Showing posts with label services. Show all posts
Showing posts with label services. Show all posts

Thursday, 20 April 2017

Sys-Admin/Dev Ops : Assumption is Danger

As a systems admin, or dev ops, or whatever your job title might be, never ever assume that the person you're handing a system to has a clue.  This might seem harsh, but it's true, and proves itself true time and time again.

"Assumption is the mother of all f**k ups"

About a year ago I deployed a system which automatically sent requests to remote machines (via SMS) getting those machines to report their status or send back error information, but also to gather some basic information.

It has run happily for a whole year, it has been all pretty plain sailing, the hours and hours of work I put into it, to automate it and keep it self-sustained have paid off, zero faults, zero down time, self-regulation is the way forward for me; even if it took slightly longer to put the system in place, it has needed no human input for nearing a year!

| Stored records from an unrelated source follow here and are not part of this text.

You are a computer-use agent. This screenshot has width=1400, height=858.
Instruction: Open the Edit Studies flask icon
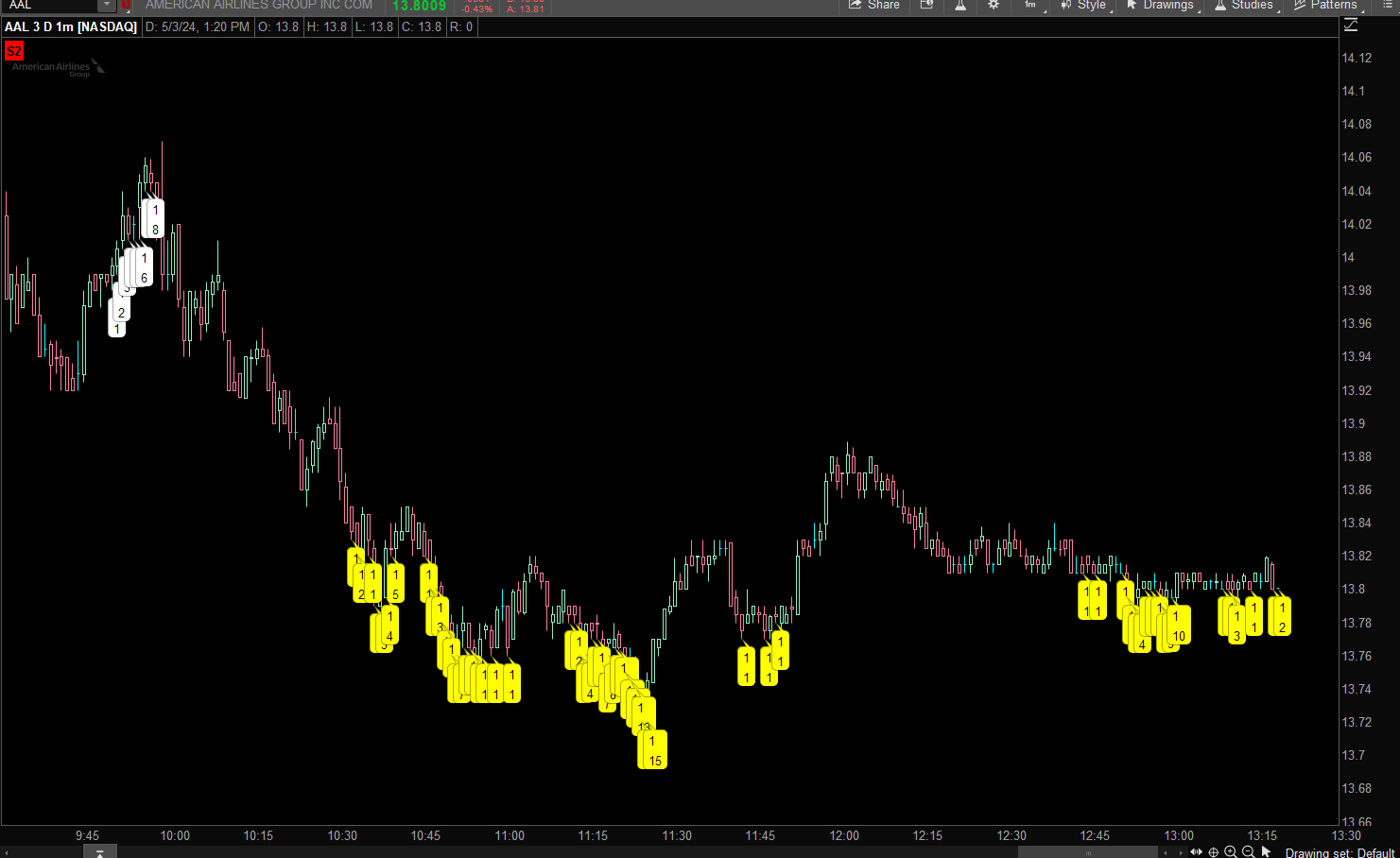tap(960, 5)
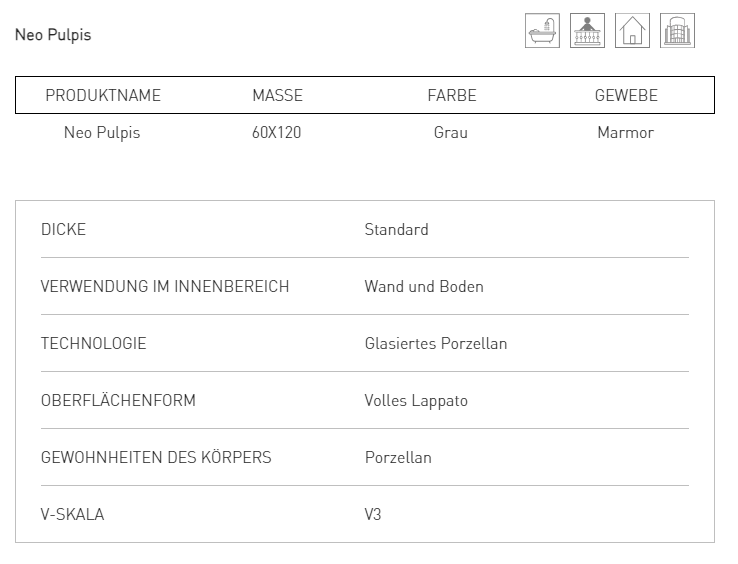Click the commercial building icon
The width and height of the screenshot is (738, 564).
[677, 31]
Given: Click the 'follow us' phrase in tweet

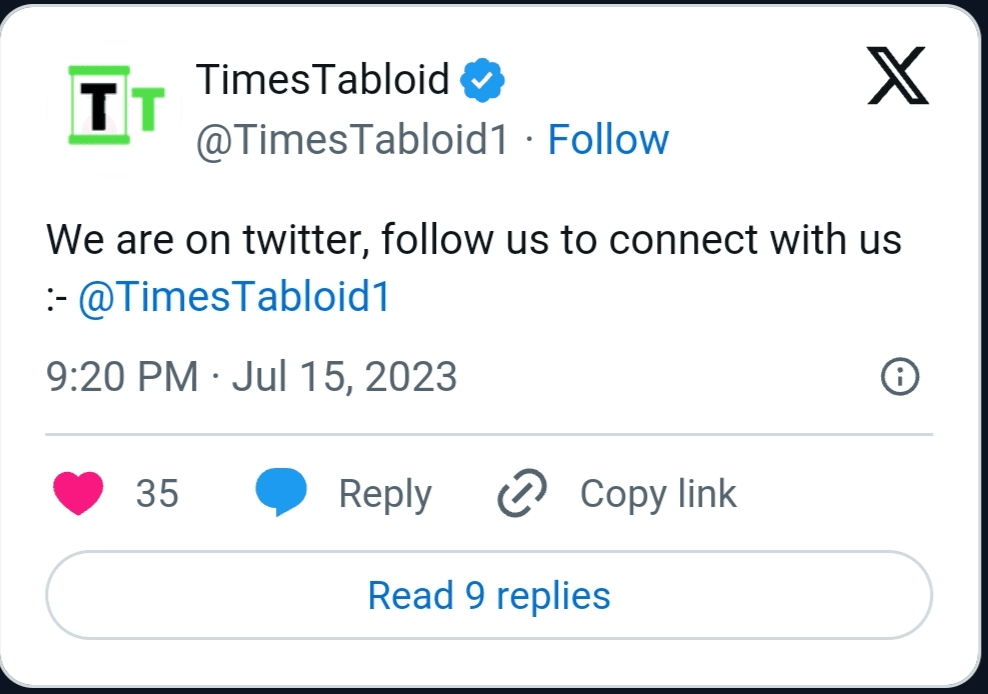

However, the unit needed to move, about a week ago, it needed be physically picked up and taken out of my small server room and into the official server room, a dark cupboard basically controlled not by myself or my cohort, but the IT boffins.

Fine, I notified the customers, went off to the IT area, sorted out who I was to hand it to and physically delivered it to the chap, I watched him start to plug it all back together, power, wires, boot, fine....

I assumed he'd do this seamlessly....

Until this morning, well a morning last week, as I post these with a date in the future.  That morning was hell, I walked into a wall of customers not being able to get to their machines, the Easter weekend was looming, performance needed to be monitored, customer sites didn't have regular staff, explaining to temporary cover staff that system would be off was not a prospect I relished. 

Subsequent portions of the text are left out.